Perhaps the most unusual chapter in the book, which gets to the crux of it all, is that on Hobbes. The English thinker underpins much of modern thought - an ideology with its axis balanced on the notion of the social contract - and Gray bravely dismisses the Royalist, usually considered as the quintessential realist, as "quixotic". The belief that
"humans respond to the threat of violent death by seeking peace" is utter nonsense according to Gray, who refuses to believe such a rational transaction can be responsible for exorcising the demons of nature.

Instead, all that happens is the game changes. "There are many kinds of lethal force that do not lead to immediate death", he writes ominously. Today, violent impulses are sublimated; what we call the long peace is really a new kind of war. Mental health becomes the sacrificial lamb in a society that has resolved to make itself into a kind of machine: a Blakean, malefic thing that with each great leap leaves another part of society (and with it, all that is truly human) obsolescent. If the Industrial Revolution created a lumpenproletariat, today's society is creating a lumpenbourgeoisie. And it may only be a matter of time before the elite becomes irrelevant too.

And even if it does not, "how could a society in which the majority has no productive role possibly be sustainable?" Gray asks. He writes "sustainable" but even if it were, perhaps more pertinently - how could it be morally right? Yet moralism is lost in the circus, the joke Debord described as the "spectacle", which possesses four mutually reinforcing features:

"incessant technological renewal; integration of state and economy; unanswerable lies; and eternal present"

But it's a circus with prison walls for a perimeter. Here the eternal present is perpetually observed and monitored thanks to the nature of electronic traces every transaction, social or otherwise, leaves. Technology has been raised to a plinth of omnipresence and its omnipresence suggests and implies omniscience. And it's no secret that the impression of omniscience has been the model of social control par excellence from the Panopticon onwards.

What led us down the garden path? To reduce Gray's answer to simplicity, it's the Greek tragedian's answer: hubris. Pride has converted a number of follies into conventional wisdom. For example, first, the idea that we are the authors of our own destiny. If we are authors of our lives it is only in retrospect. Second, the idea that science represents a marvellous key to a messianic plane, when really it's a useful method for understanding a little corner of the universe that happens not to be utterly chaotic. Third, the fact that vainly we anthropomorphise evolution, pretending it has an attachment to what are essentially the early Enlightenment values of self-awareness, rationality etc. when in actual fact, its workings are barely distinguishable from unadulterated power. And finally, the idea that our civilization is rational, it is built upon reason not faith, but what could be more mystical than the "equation of the true and the good".
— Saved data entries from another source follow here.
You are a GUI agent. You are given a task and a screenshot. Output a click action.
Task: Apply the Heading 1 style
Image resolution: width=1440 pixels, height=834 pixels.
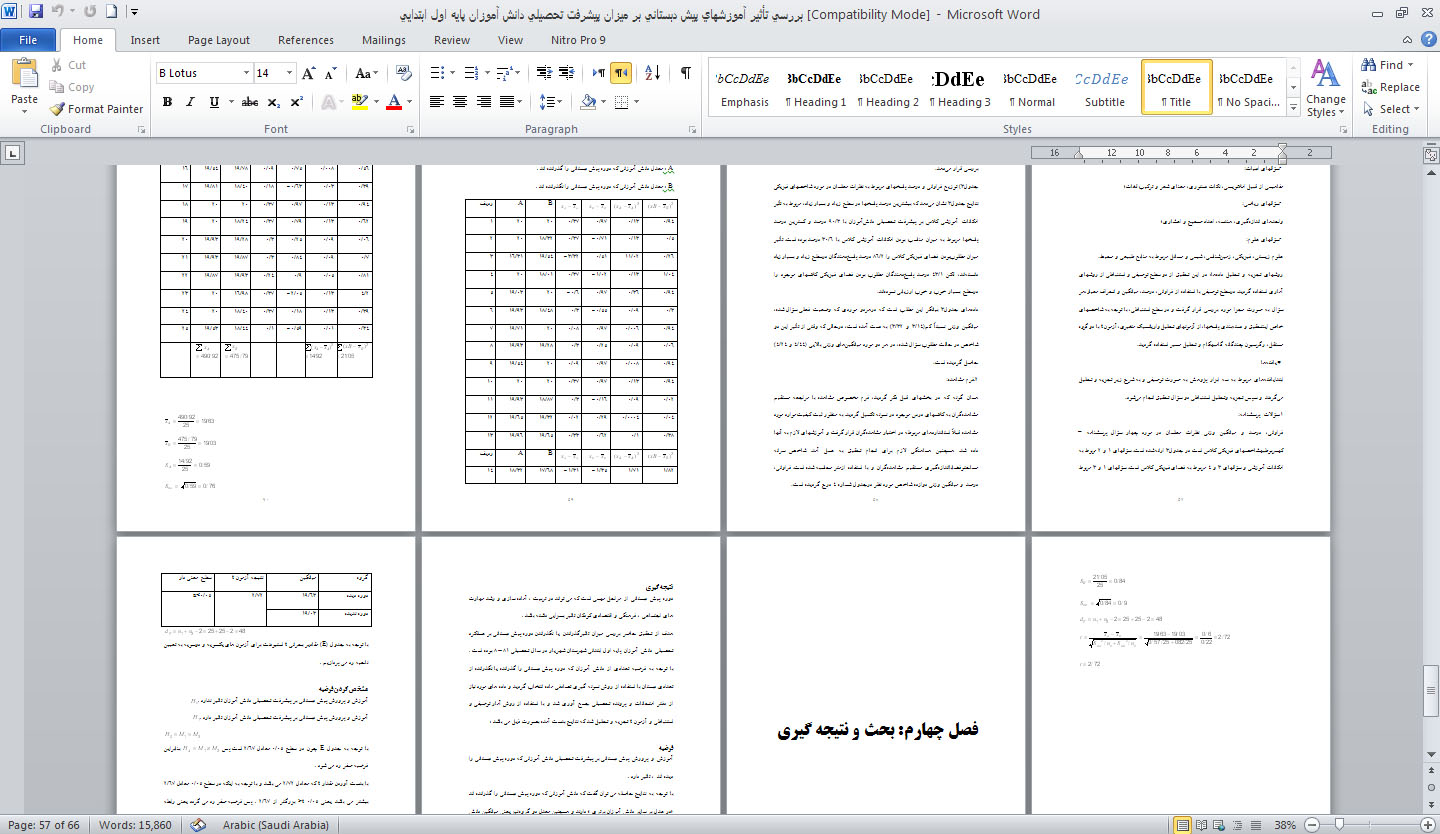pyautogui.click(x=815, y=89)
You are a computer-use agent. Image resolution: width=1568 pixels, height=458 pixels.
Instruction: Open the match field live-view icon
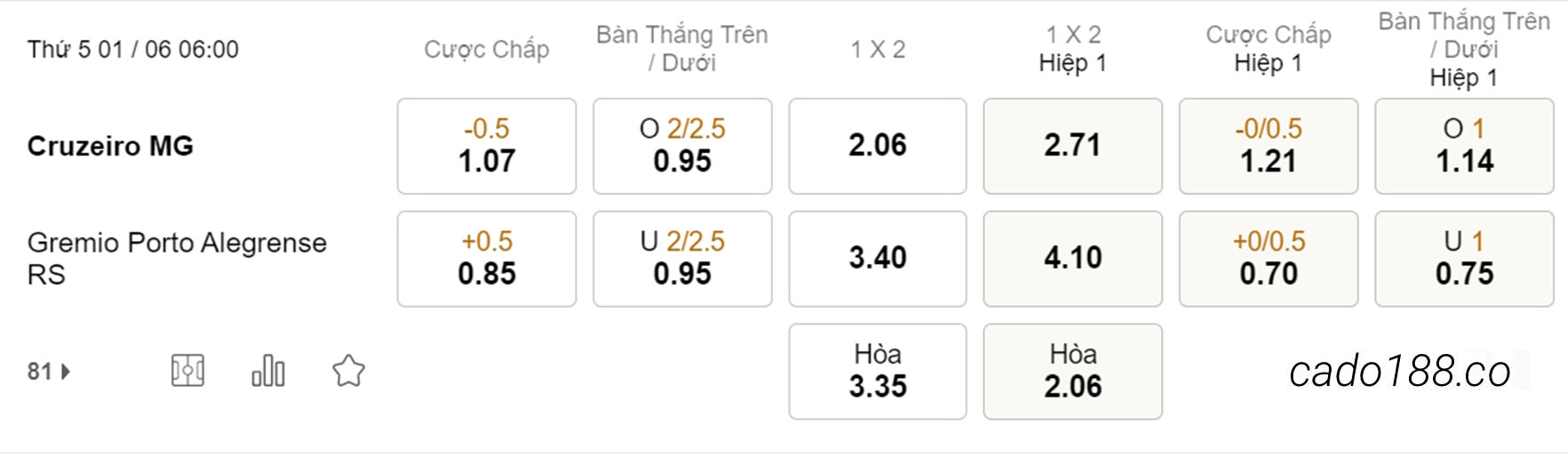(188, 371)
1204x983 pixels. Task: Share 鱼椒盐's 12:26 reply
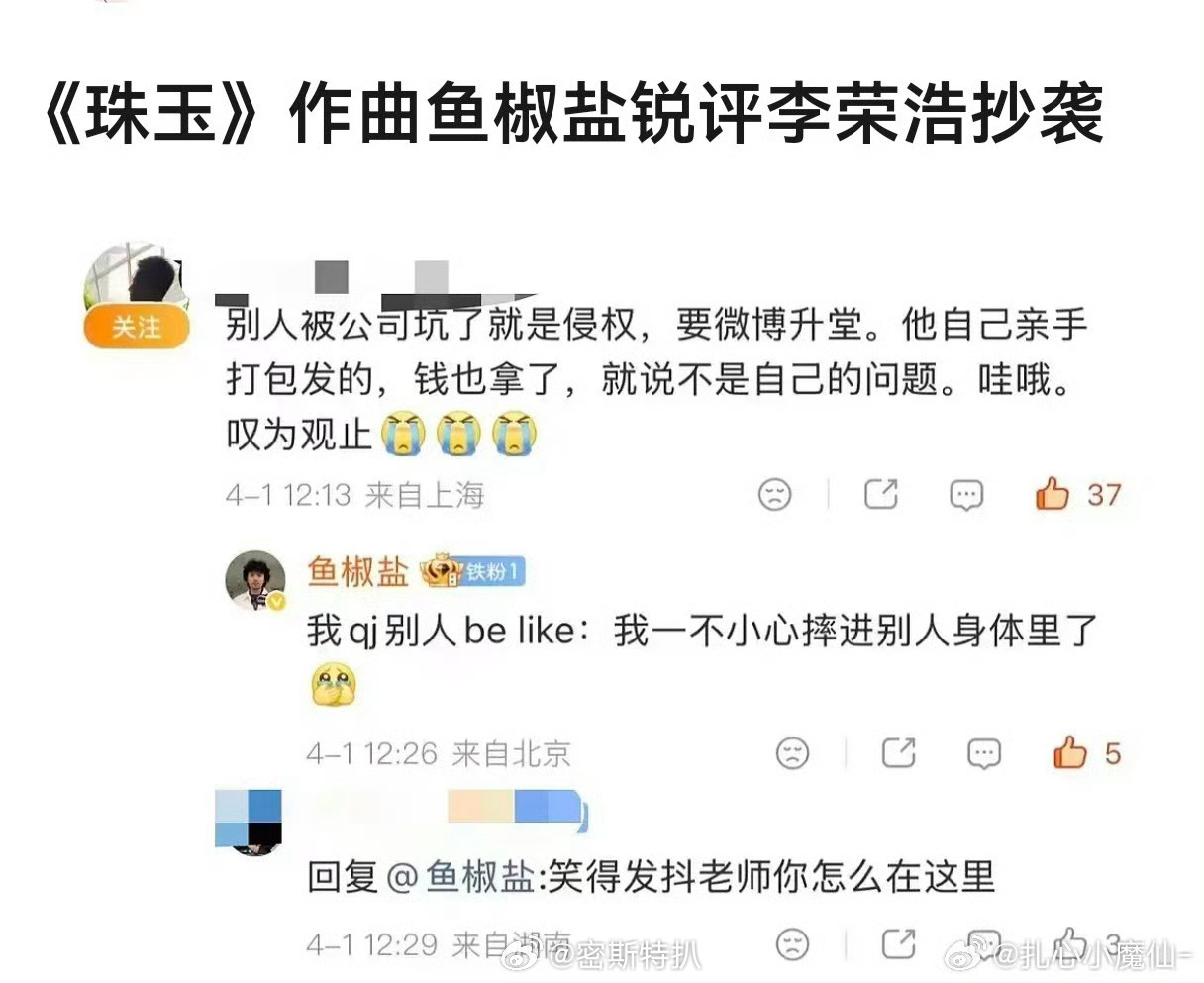(898, 753)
Marcus Aurelius was more clued up. Instead of believing in a God that guaranteed victory to the faithful, or in the metaphysical inevitability of the success of civilization over barbarism, or in a history replete with meaning, the Roman Emperor rallied his troops on the bread of hope alone: a far more honest endeavour. Today, we consider this a counsel of despair; in the ancient world it was considered a sign of health and clarity of mind.